The UK fashion industry has copped some flak recently, with the government’s Environmental Audit Committee (EAC) last month bringing to book big name retailers including Sports Direct, TK Maxx and Boohoo for encouraging throw away habits that are wreaking havoc on our environment and society.
The consequences of our fast fashion fetish are manifold: poisoned water sources from chemical dies both at production and disposal sites, increased use of fossil fuels throughout the lifecycle (did you know that Nylon is straight up crude oil?) and exploitation of labourers in developing countries, many of whom are forced to work for poverty wages to keep the Singers humming.
According to a recent report from the United Nations, the global fashion industry is responsible for producing 20 per cent of global wastewater and 10 per cent of global carbon emissions every year – more than the emissions of all international flights and maritime shipping combined.
A study by the Ellen McArthur Foundation also found that one rubbish truck of textiles is wasted every second, while last year the Copenhagen Fashion Summit reported that fashion is responsible for a staggering 92 million tons of solid waste dumped in landfills annually (for context, the Titanic weighed 52,000 tons).
There are, however, a few Good hems (er-herm) in the fashion space, with the EAC report highlighting the good practices of leading retailers in the space – including ASOS, Marks and Spencer, Tesco, Primark and Burberry – all of which it said are ‘most engaged’ on sustainability.
In particular it praised these firms for their use of organic or sustainable cotton and recycled material in products as well as having in store take back schemes. Except for Burberry, they are all also signed up to the Sustainable Clothing Action Plan to reduce their carbon, water and waste footprint.
Cash-in on conscientiousness
If you fancy supporting the Good work of these retailers, it doesn’t have to be a one way street. While pledging to only buy your pants from those that promise not to pollute is a good start, you might also consider padding your portfolio with a few of these choice names, too.
Most stocks and shares ISAs will allow you to buy individual stocks, and this might be a nice way to add a sprinkle of shares to an otherwise diversified portfolio.
Heads up: novice investors should focus on buying funds that hold lots of companies as a starting point as this helps to spread risk. For our guide to the best Good funds out there, see the latest Good With Money Good Investment Review.
ASOS (LON: PLC)
Having been the darling of the stock market for around five years, online fashion behemoth ASOS had a spectacular fall from grace in December after a poor Black Friday period that saw it warn profits would be a shade lower. As such the share price is now trading at its lowest point since early 2015 (£32.24 per share) – a potentially strong entry point for those that believe in the long term story. And that is – let us not forget: the internet. As well as being roundly patted on the back by the government, ASOS is also a best buy for Ethical Consumer, bagging it extra Good points.

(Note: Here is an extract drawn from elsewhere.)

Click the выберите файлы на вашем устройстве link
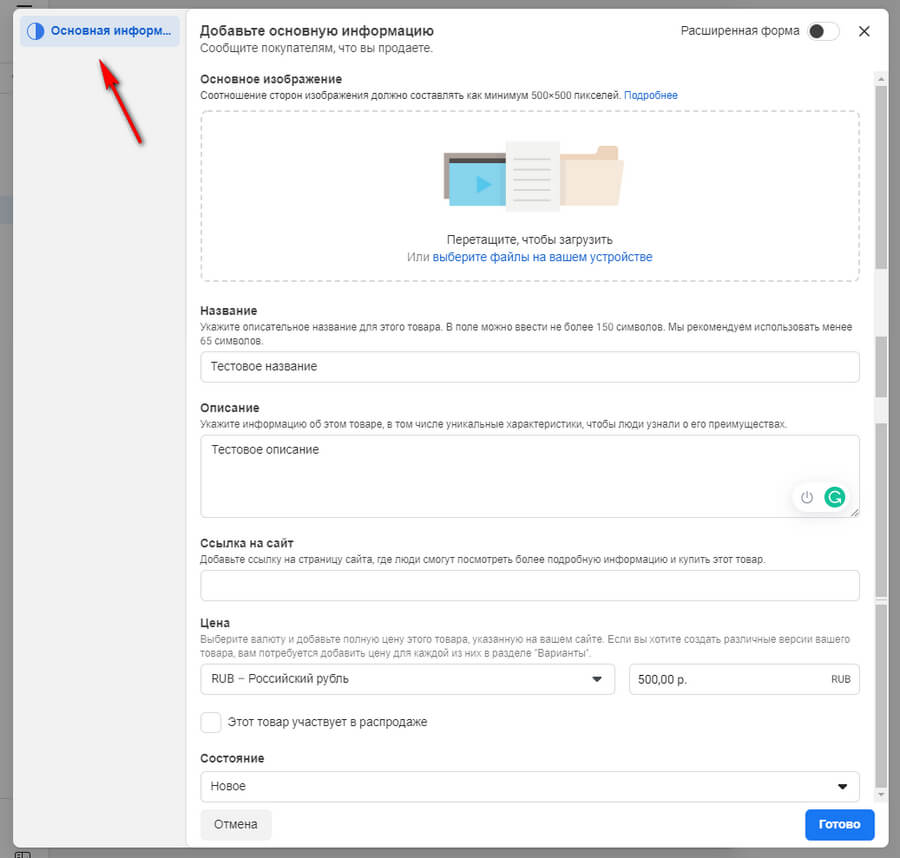The image size is (900, 858). (542, 257)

Marks and Spencer (LSE:MKS)
Good ol’ Marks and Sparks has had a bit of rough ride in recent years, with the stalwart of the UK high street seemingly unable to drag itself out of a three year slump on continual bad news from its fashion line in particular (while M&S knickers are an institution, it’s not usually top choice for our LBD’s). This could all be set to change, though, with CEO Steve Rowe promising to deliver on a bold five year plan. In the meantime, a generous 7 per cent dividend yield is a nice bump for shareholders, while the share price is cheaper than it was this time last year (£2.68).
Tesco (LON: TSCO)
Another beleaguered former high street hero, Tesco, fell out of favour a few years ago after a botched US expansion sent shares south. Of late, however, it’s been concentrating on its knitting and it’s share price is up nearly 8 per cent since February 2018 (£2.10 to £2.27). It is a regular dividend payer too, though it’s yield isn’t a patch on M&S at 1.6 per cent. While the EAC rates it highly for its efforts in the clothing division, though, Ethical Consumer has a straight up ‘avoid’ rating due to the company being a tobacco and petrol retailer, as well as for its investments in companies including Johnson and Johnson.
Primark (LON: ABF)
Another potentially surprising addition to this list is Primark, otherwise known as Associated British Foods on the London Stock Exchange. Long the poster child of poor corporate practice, Primark has cleaned up its act since the Rana Plaza disaster in Bangladesh in 2013 when more than 1,100 people were killed, many working for ABF. After that it signed a number of accords promising to change, including the Action, Collaboration, Transformation (ACT) labour rights and living-wage agreement, which neither Marks & Spencer nor Burberry are signed up to. Again though, ethical consumer isn’t a fan.
The crimes that Burberry committed against fashion in the early naughties really ought to have been enough to bury the retailer forever, however the champions of check came through and it’s still trading strong. In-fact, shares are up 28 per cent over a year, from £15.33 in Feb 2018 to £18.83 today, so now might not be the best time to buy if you’re looking for a bargain. On its sustainability agenda, the EAC says it welcomes Burberry’s commitment to end the incineration of unsold stock and acknowledges it is engaged with a range of sustainability initiatives to reduce its environmental impact.